After making seven appearances the season earlier, Gobern made his first appearance of the 2009–10 season in a 1–1 draw with Millwall, making a further two appearances for the Saints before, on 17 September, he was loaned out to fellow League One side Milton Keynes Dons on a one-month deal, making his debut as a 24th-minute substitute against Walsall on 14 October. After the match, manager Paul Ince commented "We had a young lad in Oscar Gobern playing left-back, who I thought did a fantastic job." Gobern also made a brief appearance as an 89th-minute substitute against Gillingham on 17 October, when he played alongside his elder brother, Lewis, for the first time in a professional match, before returning to Southampton after making just two appearances for the Dons. He went on to make a further four appearances for the Saints that season.

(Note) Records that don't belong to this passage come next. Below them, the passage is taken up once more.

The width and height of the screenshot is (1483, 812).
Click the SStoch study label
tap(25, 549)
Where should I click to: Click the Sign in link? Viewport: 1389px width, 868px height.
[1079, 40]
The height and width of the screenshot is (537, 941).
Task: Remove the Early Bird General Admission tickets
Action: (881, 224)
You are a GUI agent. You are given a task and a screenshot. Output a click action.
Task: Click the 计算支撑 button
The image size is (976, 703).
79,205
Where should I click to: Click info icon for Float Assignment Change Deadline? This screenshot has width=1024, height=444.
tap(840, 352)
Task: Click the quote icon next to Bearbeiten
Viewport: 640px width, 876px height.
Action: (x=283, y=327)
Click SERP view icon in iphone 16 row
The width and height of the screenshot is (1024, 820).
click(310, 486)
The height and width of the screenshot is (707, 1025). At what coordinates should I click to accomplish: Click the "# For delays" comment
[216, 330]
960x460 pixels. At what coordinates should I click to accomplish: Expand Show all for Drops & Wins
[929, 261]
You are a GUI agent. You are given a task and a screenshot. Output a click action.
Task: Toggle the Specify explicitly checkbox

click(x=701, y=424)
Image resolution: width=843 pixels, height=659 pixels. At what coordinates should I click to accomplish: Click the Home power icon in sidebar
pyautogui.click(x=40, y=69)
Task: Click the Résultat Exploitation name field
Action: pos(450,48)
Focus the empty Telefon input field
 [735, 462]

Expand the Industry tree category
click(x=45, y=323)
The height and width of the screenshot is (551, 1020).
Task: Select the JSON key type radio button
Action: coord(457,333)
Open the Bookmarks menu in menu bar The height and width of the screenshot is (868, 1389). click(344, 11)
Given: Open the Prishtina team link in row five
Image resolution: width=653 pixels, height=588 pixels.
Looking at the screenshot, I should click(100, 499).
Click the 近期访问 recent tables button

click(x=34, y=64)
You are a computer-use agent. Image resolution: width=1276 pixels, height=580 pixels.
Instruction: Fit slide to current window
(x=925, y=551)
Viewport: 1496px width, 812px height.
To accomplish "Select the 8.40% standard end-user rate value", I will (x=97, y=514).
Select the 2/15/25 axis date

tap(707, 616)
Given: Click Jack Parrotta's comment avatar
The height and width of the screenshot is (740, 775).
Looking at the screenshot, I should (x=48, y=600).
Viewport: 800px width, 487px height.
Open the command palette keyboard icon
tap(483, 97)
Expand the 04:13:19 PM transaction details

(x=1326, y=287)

Gobern's first goal in his professional career came in the 87th minute for Southampton against Cheltenham Town, in the FA Cup second round on 27 November 2010. He received his first professional red card in a 3–1 victory at Bournemouth. His first professional league goal for Southampton came on 30 April 2011 in stoppage time of a 3–0 victory at Brentford. Gobern made a total of 13 appearances for Nigel Adkins' side during the 2010–11 season as the Saints gained automatic promotion to the Football Championship, with Gobern's scoring two goals.

Huddersfield Town
On 19 June 2011, it was announced that Gobern was set to join League One club Huddersfield Town, having failed to agree a new deal at Southampton when his contract expired at the conclusion of the 2010–11 season. He signed a two-year deal with the Terriers on 1 July, and his compensation fee was decided by a tribunal on 5 September 2011 as £275,000, rising to £400,000 on appearances. He made his debut in a 1–1 draw against Bury at the Galpharm Stadium on 6 August 2011. His first goal for the Terriers came in the 3–0 win over Sheffield United at Brammall Lane on 13 September 2011. Gobern scored his second goal of the season in the club's 6–0 thrashing of Wycombe Wanderers away in January 2012, with teammate Jordan Rhodes scoring the other five. Gobern made 21 league appearances in 2011–12, scoring twice, and made a total of 25 appearances in all competitions. He helped Huddersfield secure promotion to the Championship, as the club finished the season as League One play-off winners, beating Sheffield United at Wembley Stadium.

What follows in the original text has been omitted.